The basic method to train medical students about control and management of airways was to use mannequins (
7,
8). One of the important methods in training critical care medicine in regards to rare and complicated conditions was scenario oriented training with a computer-controlled patient simulator (
9). In the present study, it was concluded that novice medical students performed the E-O technique better than two others. Airways management is one of the challenging issues in terms of critical patients. A patient would be detoriate or harmed if he/she becomes hypoxic or being inadequately ventilated (
1,
5,
10-
12). BMV is an urgent and necessary method to control the airway and ventilate the patient before the medical staffs prepare a secure one. To do an efficient BMV, appropriately covering the mouth and nose is necessary due to the fact that there are 3 main problems in BMV, which can be omitted by appropriate cover of mouth and nose. These problems are insufficient amount of air, inappropriate oxygenation, and gastric distention (
13). During general anesthesia, decreasing the tonicity of oropharyngeal muscles result that tongue, epiglottis, and soft palate collapse and consequently obstruct the airway and finally difficult in BMV. It is even worse among patients who don’t have teeth in their mouth (
14,
15). In an investigation by Golzari et al. (
2), in regards to the comparison of techniques of ventilation with a bag and mask, they concluded that placement of the denture improved BMV in patients. Moreover, BMV was remarkably improved when the gauze was placed in the buccal area. Racine et al. (
16), concluded that in toothless patients, application of lower lip face mask can prevent air leakage and cause improved BMV. Kumatsu et al. (
17), showed that intern practitioners learn BMV faster than oropharyngeal intubation. Pastis et al. (
18), in their study about training interns with BMV, resulted that computerized patient simulator was suitable to train BMV and its different methods. They reported high success when this tool was used. Moreover, Mayo et al. (
19), pointed out using the computer-controlled patient simulator to train basic measurements of airway control to intern students would be adequately beneficial. Furthermore, based on the other study, we examined the facility of four different BVM ventilation techniques - E-C, thenar eminence, thenar eminence (dominant hand)-E-C (non dominant hand), and thenar eminence (non dominant hand)-E-C (dominant hand) - among two inexperienced and skilled groups and we conclude inexperienced participants did thenar eminence (non-dominant hand) - E-C (dominant hand) technique better than the others and this technique is suggested for training of medical students, also (
20). The present study is in agreement with the Umseh et al. (
3) study in its prioritizing E-O over E-C and thenar eminence technique. This study suggested training E-O technique for interns and beginners.

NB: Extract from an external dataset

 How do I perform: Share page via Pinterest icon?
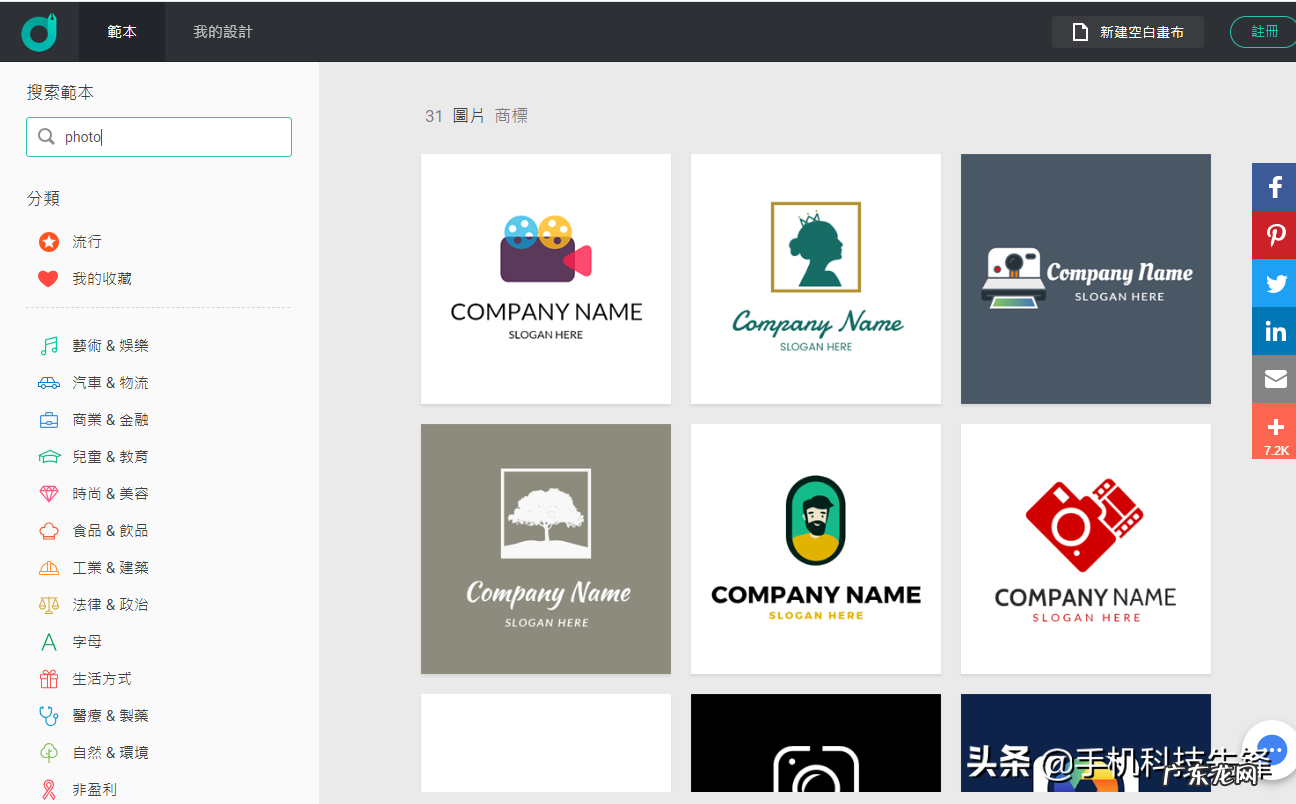(1274, 235)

However, it should be notified that our study has some advantages over the Umseh study, which are: 1) in our study ventilation procedure was done by two hands in a way that was subscribed by American Heart Society for BMV, 2) our sample size was higher, and 3) in our study we actually compared three techniques including thenar eminence as one novel method of BMV. Finally, in regards to our finding (novice participants performed the E-O technique better than the experienced ones), we can state that the more facility of E-O technique can explain this interesting finding and we observe it in the study; thus, the novice group appears to be more serious and determined than the experienced group.